Адька шел все вверх, два раза закуривал, а когда закуривал, клал светлячка на землю. Костра отсюда не было видно, музыка и шум уже не доносились, а дорога все шла. Наконец Адька почувствовал, что она выполаживается к перевалу.

На перевале громоздились какие–то невысокие скалы. Адька пощупал рукой рыхлый и ломкий известняк. Камни еще хранили тепло ушедшего солнца. Адька долго трогал рукой камни, ему приятно было ощутить их в этой глинистой пыльной стране, ибо много ночей он провел один на один с камнями вершин и свыкся с ними. Он пробовал разбудить сентиментальные воспоминания об оставшихся вдалеке друзьях, но ни черта не получалось. Ребята на работе, он в отпуске – вот и вся аксиома.

Сбоку от скал сквозь деревья был виден блеск звезд, отражавшихся в каком–то водоеме. Адька пошел туда.

Водоем оказался большой и черной лужей. В луже шевелилось и всплескивало, а по временам всплывало что–то большое.

Адька зажег спичку и увидел, как в двух шагах сидит и оторопело смотрит на него лягушка. Спичка потухла, и лягушка со страшным плеском бухнулась в воду.

– Чудеса, – весело сказал Адька. – Тут на перевалах лягушки живут.

Он сел на обломок какого–то ствола и стал думать о жизни. В ночной темноте жизнь казалась серьезной, значительной и звала к выполнению долга. Какого – Адька не мог себе четко представить, так как до сих пор честно выполнял все долги, но сознание долга было.

Подумав о долге, он решил спускаться вниз, знал: суматошный Колумбыч подымет тарарам на весь свет с его поисками.
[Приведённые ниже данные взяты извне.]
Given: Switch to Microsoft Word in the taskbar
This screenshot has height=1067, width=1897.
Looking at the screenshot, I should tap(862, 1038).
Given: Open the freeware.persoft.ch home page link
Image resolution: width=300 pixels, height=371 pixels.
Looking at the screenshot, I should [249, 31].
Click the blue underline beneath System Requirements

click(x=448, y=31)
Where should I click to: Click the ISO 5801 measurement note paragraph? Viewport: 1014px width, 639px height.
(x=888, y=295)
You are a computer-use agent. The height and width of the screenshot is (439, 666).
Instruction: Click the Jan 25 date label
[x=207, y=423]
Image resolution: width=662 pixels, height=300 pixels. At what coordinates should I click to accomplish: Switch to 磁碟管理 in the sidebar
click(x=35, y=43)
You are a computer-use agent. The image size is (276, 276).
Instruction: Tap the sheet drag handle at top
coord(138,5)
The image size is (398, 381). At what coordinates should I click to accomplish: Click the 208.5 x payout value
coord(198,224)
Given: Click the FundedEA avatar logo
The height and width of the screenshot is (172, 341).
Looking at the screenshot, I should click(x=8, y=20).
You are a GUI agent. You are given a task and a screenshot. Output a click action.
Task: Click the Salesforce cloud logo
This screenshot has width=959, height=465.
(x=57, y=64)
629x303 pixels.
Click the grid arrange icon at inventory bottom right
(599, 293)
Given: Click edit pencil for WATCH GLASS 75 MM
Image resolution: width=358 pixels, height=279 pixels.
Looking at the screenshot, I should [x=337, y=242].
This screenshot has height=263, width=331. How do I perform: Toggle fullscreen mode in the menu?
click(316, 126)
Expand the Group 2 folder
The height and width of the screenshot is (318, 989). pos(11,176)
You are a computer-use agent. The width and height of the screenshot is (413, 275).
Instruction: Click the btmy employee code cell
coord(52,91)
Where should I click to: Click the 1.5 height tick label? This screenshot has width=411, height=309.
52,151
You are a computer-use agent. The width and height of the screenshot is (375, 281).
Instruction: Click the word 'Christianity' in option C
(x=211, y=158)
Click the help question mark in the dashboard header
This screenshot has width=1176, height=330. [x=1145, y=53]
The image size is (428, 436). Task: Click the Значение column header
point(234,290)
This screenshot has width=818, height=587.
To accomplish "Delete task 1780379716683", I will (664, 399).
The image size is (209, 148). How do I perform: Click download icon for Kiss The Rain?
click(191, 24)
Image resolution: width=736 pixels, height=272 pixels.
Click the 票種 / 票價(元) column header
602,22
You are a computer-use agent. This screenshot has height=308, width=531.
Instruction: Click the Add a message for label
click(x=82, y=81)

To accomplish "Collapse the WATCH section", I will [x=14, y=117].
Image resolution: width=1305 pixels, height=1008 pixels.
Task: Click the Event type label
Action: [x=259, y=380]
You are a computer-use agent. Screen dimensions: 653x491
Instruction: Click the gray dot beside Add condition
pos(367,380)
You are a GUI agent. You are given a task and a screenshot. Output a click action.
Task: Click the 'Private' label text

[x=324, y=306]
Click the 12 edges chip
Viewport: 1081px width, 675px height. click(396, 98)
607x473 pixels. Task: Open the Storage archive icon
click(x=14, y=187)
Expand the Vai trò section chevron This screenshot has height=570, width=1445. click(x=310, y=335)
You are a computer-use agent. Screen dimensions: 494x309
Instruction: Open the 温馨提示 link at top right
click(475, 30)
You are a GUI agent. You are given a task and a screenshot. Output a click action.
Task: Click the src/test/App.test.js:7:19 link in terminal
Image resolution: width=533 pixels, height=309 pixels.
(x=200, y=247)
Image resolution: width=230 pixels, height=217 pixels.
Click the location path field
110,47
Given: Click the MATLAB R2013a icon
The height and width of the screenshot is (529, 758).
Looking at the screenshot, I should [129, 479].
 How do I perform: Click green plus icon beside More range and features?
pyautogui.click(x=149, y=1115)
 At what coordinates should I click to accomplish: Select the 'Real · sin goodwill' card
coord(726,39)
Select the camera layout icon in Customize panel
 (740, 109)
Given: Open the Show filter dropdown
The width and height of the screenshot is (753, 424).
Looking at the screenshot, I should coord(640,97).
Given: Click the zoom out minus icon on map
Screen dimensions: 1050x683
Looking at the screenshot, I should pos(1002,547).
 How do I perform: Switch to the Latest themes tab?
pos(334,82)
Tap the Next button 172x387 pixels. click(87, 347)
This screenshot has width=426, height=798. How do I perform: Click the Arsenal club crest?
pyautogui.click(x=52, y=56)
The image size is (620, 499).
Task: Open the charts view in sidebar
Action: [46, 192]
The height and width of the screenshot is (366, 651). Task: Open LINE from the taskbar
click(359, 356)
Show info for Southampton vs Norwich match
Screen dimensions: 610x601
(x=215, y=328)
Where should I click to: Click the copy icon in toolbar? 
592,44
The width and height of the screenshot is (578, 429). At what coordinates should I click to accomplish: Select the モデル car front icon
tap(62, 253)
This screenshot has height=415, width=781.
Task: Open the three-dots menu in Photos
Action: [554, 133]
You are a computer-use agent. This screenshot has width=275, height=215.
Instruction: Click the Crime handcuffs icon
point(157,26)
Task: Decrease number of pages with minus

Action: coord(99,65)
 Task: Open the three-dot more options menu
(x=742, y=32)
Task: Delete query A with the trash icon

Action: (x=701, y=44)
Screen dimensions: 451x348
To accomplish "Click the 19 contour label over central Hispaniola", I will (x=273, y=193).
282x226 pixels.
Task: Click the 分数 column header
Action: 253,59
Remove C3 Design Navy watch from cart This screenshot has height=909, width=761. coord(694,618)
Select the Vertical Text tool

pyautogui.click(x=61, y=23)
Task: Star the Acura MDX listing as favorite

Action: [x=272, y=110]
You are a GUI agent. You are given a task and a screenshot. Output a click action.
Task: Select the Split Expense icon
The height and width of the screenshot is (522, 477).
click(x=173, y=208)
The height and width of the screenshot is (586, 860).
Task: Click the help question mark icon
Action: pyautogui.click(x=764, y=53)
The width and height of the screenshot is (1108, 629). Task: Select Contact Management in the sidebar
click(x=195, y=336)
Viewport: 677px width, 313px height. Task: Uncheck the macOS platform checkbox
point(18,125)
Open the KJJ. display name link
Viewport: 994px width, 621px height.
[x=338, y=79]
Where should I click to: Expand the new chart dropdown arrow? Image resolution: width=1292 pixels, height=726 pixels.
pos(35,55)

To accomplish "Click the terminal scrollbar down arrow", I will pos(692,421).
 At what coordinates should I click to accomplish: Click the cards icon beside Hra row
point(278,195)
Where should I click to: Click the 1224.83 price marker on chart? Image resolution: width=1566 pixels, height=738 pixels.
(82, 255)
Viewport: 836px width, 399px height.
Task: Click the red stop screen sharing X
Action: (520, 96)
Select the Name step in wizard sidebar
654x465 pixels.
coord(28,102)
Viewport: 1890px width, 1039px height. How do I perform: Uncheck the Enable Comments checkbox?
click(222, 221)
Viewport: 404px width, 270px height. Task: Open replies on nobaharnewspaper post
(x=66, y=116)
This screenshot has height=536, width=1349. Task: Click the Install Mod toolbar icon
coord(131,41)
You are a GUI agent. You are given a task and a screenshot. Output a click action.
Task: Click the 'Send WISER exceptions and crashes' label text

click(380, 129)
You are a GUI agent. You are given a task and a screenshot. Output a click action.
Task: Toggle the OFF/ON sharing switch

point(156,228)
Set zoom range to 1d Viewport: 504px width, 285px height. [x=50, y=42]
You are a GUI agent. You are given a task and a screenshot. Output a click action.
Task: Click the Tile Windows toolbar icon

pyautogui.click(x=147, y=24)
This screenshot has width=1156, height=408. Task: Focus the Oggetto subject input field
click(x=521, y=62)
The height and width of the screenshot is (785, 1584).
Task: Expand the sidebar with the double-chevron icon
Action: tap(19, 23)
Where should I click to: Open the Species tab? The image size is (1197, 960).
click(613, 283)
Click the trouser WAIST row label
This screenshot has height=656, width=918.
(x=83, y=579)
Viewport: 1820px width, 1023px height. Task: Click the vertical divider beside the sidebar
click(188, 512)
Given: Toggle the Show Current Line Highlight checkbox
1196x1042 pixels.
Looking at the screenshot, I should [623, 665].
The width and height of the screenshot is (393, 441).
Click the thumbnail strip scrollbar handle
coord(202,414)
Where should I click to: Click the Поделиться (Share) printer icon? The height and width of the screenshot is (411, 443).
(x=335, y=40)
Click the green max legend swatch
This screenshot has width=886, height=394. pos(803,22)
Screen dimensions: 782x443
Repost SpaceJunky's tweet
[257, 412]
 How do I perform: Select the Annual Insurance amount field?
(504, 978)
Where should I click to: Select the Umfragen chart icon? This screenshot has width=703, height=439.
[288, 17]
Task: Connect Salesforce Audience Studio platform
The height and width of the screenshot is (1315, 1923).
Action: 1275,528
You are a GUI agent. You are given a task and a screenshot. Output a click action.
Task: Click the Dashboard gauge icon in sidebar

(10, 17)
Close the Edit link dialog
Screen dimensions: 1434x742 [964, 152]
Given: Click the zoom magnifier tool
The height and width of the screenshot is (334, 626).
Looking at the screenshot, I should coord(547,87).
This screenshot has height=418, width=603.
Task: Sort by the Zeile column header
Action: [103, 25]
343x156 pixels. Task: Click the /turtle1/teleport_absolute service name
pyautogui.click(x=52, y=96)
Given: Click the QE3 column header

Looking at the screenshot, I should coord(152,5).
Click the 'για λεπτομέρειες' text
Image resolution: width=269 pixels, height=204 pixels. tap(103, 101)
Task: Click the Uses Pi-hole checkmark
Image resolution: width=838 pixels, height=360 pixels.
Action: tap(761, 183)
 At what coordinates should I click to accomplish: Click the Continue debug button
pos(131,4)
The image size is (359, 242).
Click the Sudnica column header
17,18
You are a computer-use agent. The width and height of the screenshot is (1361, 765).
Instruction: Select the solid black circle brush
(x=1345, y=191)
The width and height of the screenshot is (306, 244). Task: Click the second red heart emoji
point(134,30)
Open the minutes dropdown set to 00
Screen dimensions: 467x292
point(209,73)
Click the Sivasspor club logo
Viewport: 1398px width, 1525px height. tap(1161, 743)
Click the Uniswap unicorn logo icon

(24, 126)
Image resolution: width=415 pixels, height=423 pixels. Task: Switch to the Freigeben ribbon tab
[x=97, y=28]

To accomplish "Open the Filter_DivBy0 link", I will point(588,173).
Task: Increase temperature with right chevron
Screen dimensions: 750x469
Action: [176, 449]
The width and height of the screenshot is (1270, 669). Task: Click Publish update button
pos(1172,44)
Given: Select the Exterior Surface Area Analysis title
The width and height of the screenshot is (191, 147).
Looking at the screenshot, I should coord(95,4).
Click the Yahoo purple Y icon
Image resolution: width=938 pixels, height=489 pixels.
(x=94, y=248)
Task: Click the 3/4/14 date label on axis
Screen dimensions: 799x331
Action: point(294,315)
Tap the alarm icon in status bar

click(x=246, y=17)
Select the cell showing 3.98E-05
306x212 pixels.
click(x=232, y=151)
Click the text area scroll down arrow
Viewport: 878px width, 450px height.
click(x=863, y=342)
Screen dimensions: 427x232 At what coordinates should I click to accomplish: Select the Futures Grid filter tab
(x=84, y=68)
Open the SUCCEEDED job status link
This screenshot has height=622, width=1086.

Ему пришлось вернуться, так как он забыл светлячка на опустевшей сигаретной коробке. Тот покорно дожидался Адьку, не пытаясь удрать. Адька доставил его на прежнее место и отпустил на свободу.

Веселье вокруг костра продолжалось, хотя народ редел. Адька понял это по тому, что на обратном пути встретил не меньше десятка парочек, которые тоже осваивали эту дорогу, ведя важные переговоры.

Колумбыч и не думал его искать: вокруг их костра образовалась веселая компания.

Разыскивала же Адьку Лариса.

– Где тебя носит? – спросила она, и были в ее голосе такие ноты, что Адька сразу оробел от предчувствия грядущих событий.

Они засели в «Запорожец», и Лариса рассказала Адьке историю своей жизни.

– Ты, Адик, малахольный, – сказала она. – И думаешь о себе и о людях черт знает что. Вроде моей мамы. Та меня, знаешь, кем считает? Как и ты по временам. А то, что у меня еще, представь себе, ни одного парня не было, так вам на это наплевать. Знаешь, как я жила? Я нищенкой была, если хочешь знать. Отец нас бросил, мать совсем растерялась, и мы бы с голоду умерли, если бы не я. Я хуже любого пацана была. Воровала на баштанах арбузы, арбузы меняла рыбакам на рыбу, а рыбу мы ели. А после войны в первые годы было совсем плохо, и мы с матерью по станицам ходили. Я как вспомню – готова умереть от злости на одну тетку. Я маленькая была, как клоп: живот да две спичечки. И на станции попросила у той тетки свеклы, которой она торговала, а она не дала. Я потом в школе поняла, что надо самой дорогу пробивать. Я на всех соревнованиях призы брала, а в прочих науках не очень, и решила я идти в физкультурный техникум после семилетки. Денег на дорогу с матерью кое–как собрали, а вся одежда у меня была – плащик, который из старого отцовского перешили. Я его до сих пор храню, тот несчастный плащик. Приехала я в Новочеркасск, а там уже набор заканчивают. Первый экзамен по физкультуре, и слишком много девчонок этот экзамен прошло. Стоят в спортзале последние пять допущенных, а остальным сказали: «Езжайте домой». Денег у меня на обратную дорогу нет, и тут я пошла на отчаянность. «Все, – говорит мне преподаватель, – езжай, девочка, домой. На будущий год» – «Дяденька, – кричу я, – дайте я перекувыркнусь!» – и шмыг на ковер. Ну, тут я им показала со злости. Они ахнули и говорят: «Все, девочка, считай, что зачислена».